* _ASSIGNMENT_: Output the number of lines in the entries below with the string "each" in them, and nothing further.

* _MATERIAL TO PROCESS_:
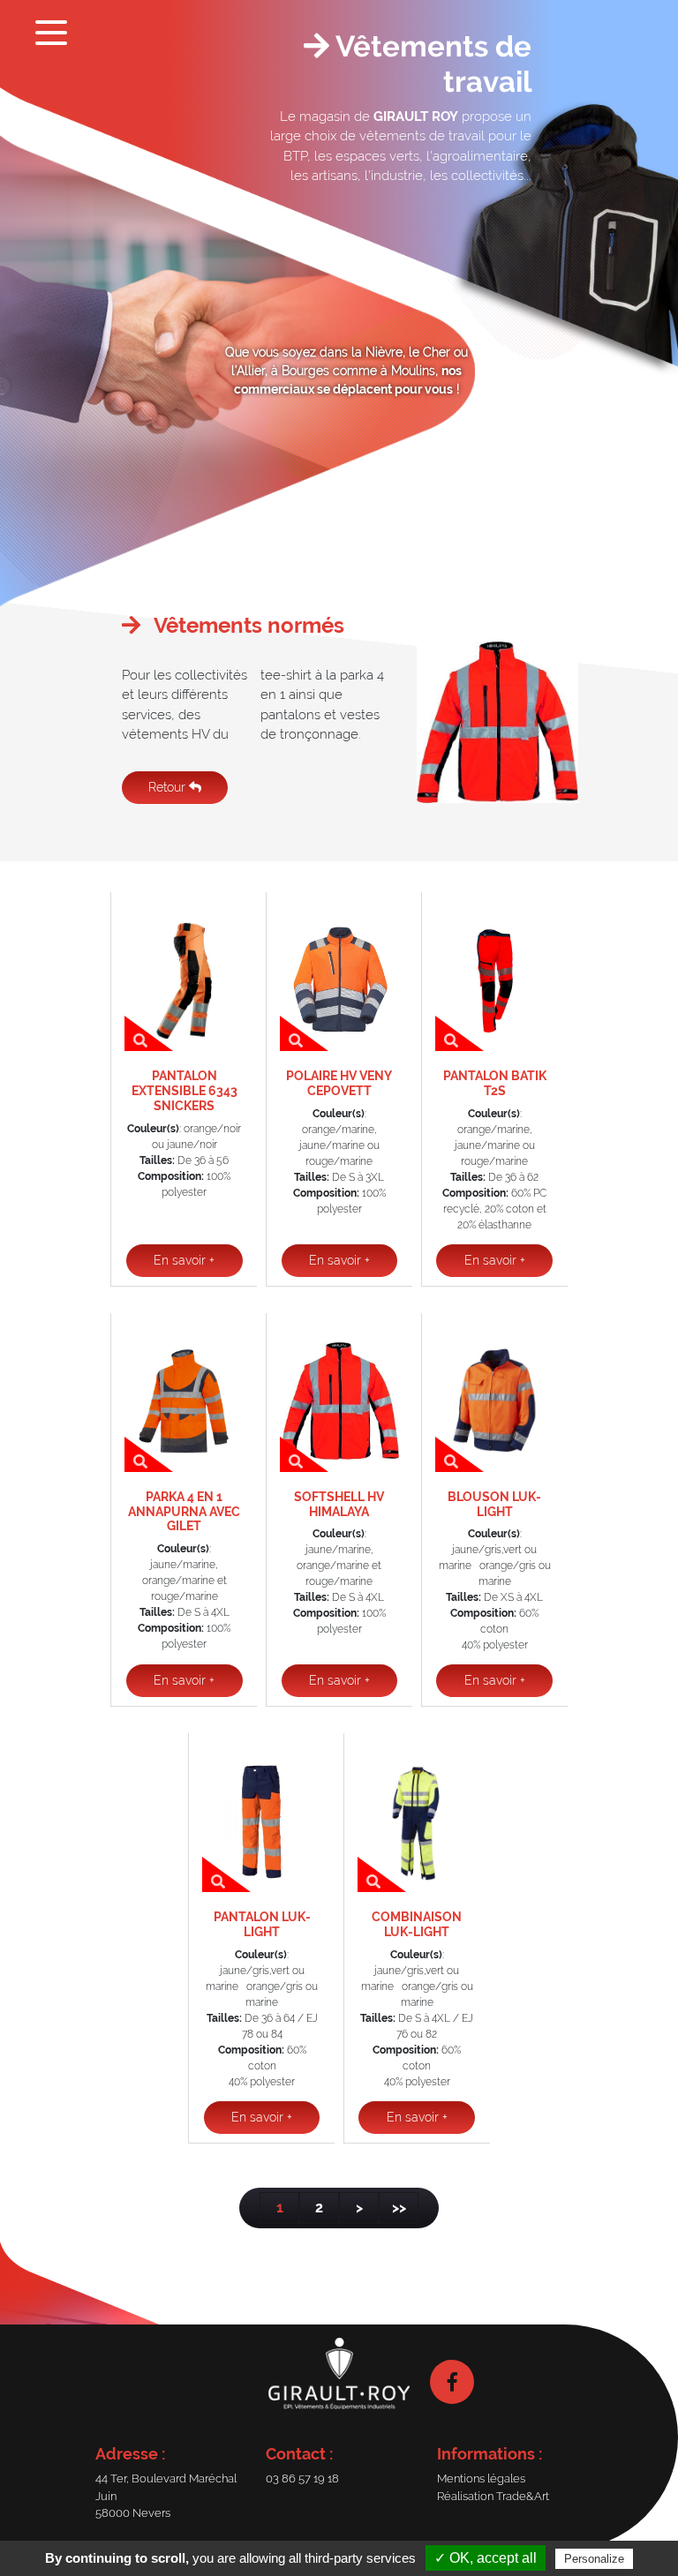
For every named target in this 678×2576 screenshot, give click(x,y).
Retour (168, 787)
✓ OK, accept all (485, 2557)
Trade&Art (522, 2496)
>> (399, 2207)
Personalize (594, 2558)
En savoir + (184, 1260)
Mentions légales (481, 2478)
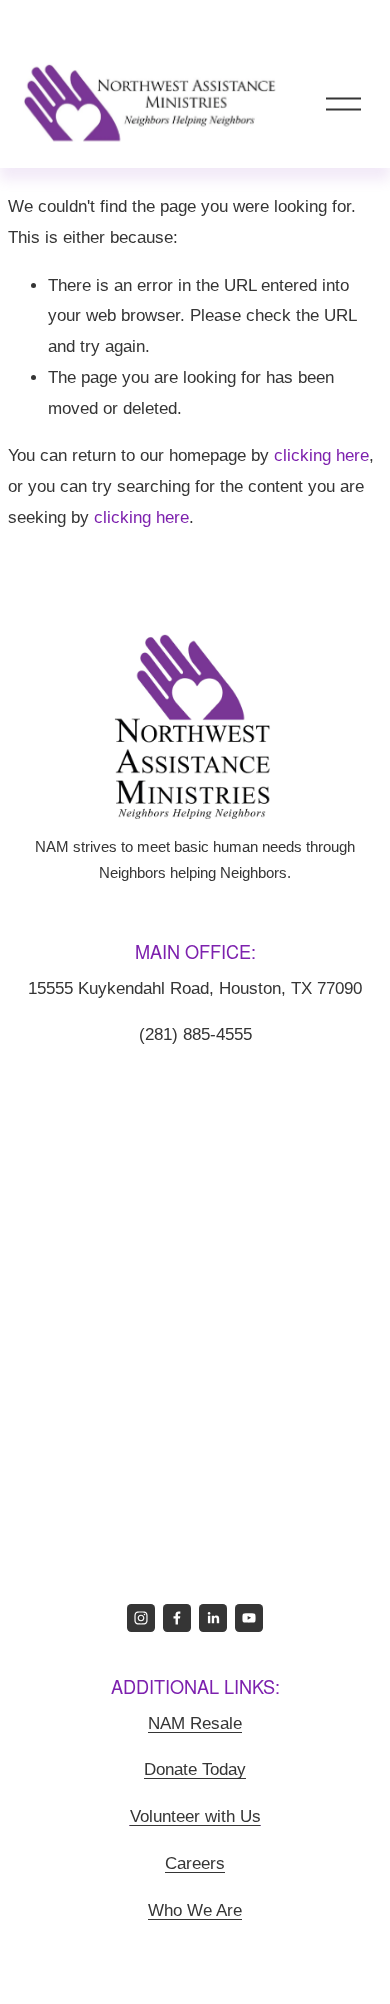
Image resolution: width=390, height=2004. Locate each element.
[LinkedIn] (213, 1618)
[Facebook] (177, 1618)
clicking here (321, 455)
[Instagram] (141, 1618)
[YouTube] (249, 1618)
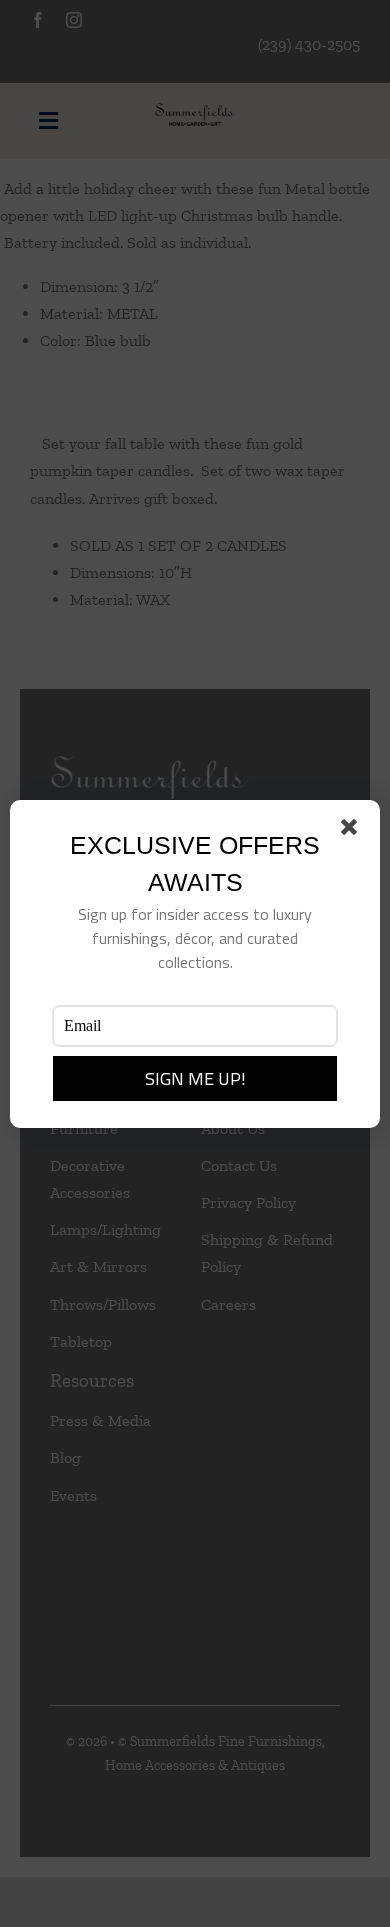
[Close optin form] (353, 831)
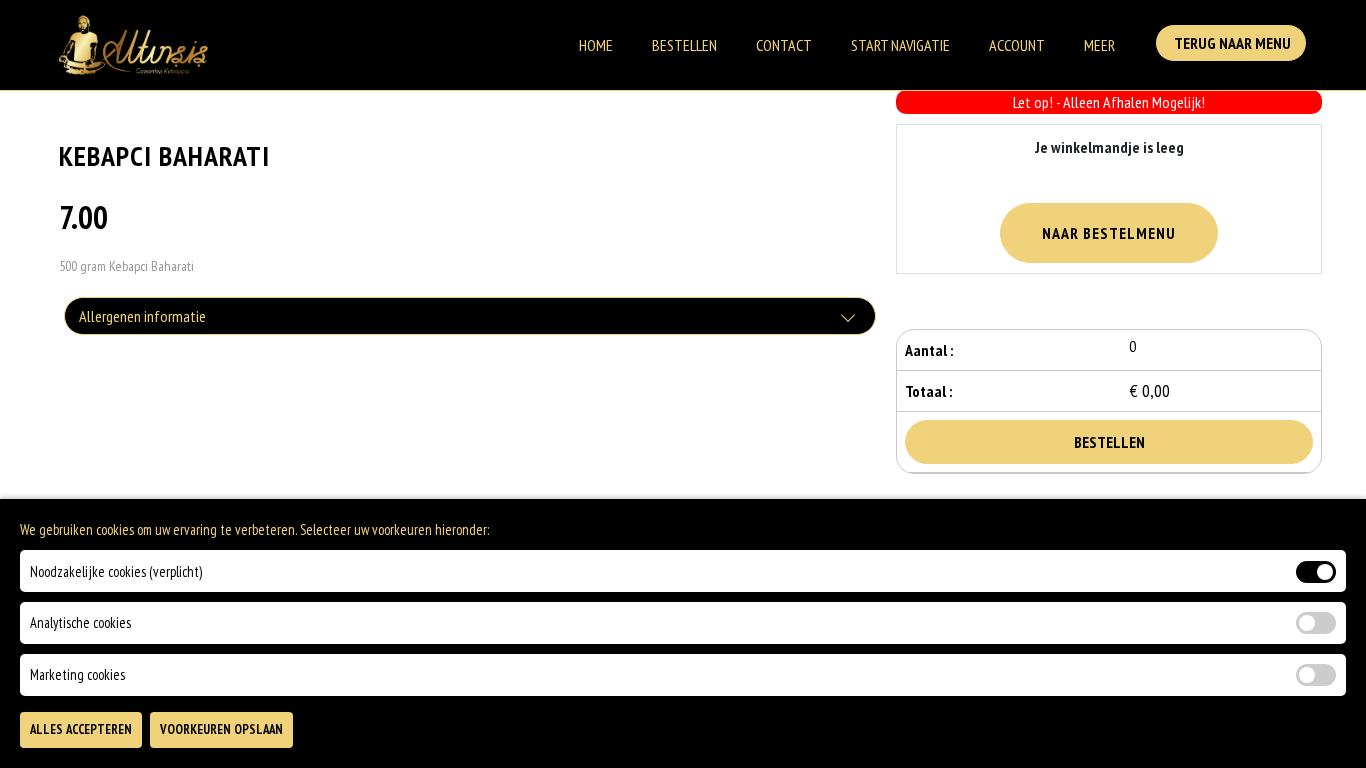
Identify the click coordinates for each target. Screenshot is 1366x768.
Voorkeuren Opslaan (221, 729)
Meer (1099, 45)
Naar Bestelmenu (1109, 233)
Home (596, 45)
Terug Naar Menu (1231, 43)
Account (1017, 45)
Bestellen (684, 45)
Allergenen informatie (142, 316)
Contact (784, 45)
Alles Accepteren (81, 729)
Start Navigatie (900, 45)
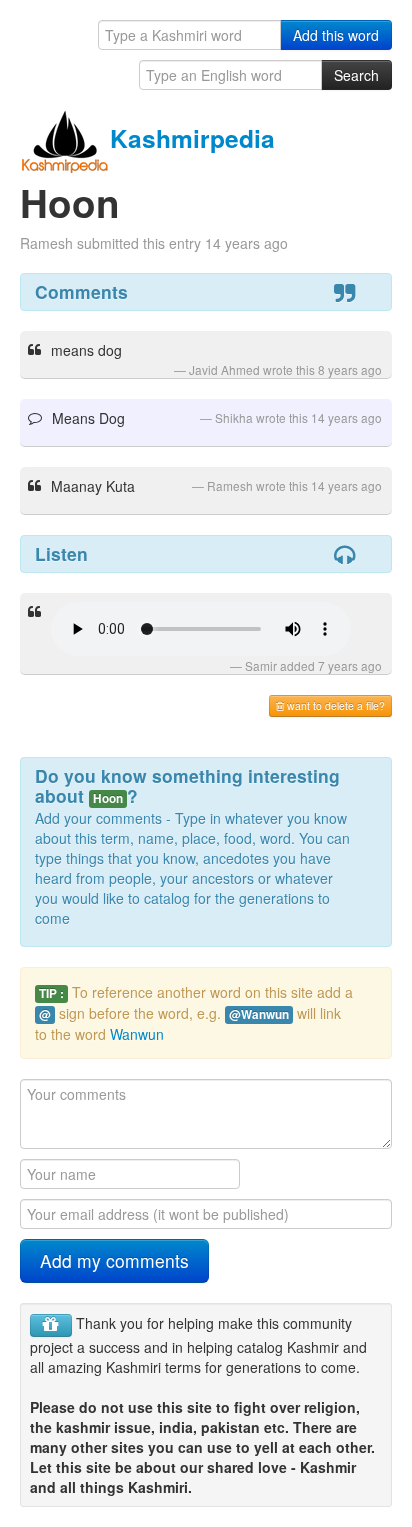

* _WORKED SOLUTION_: 2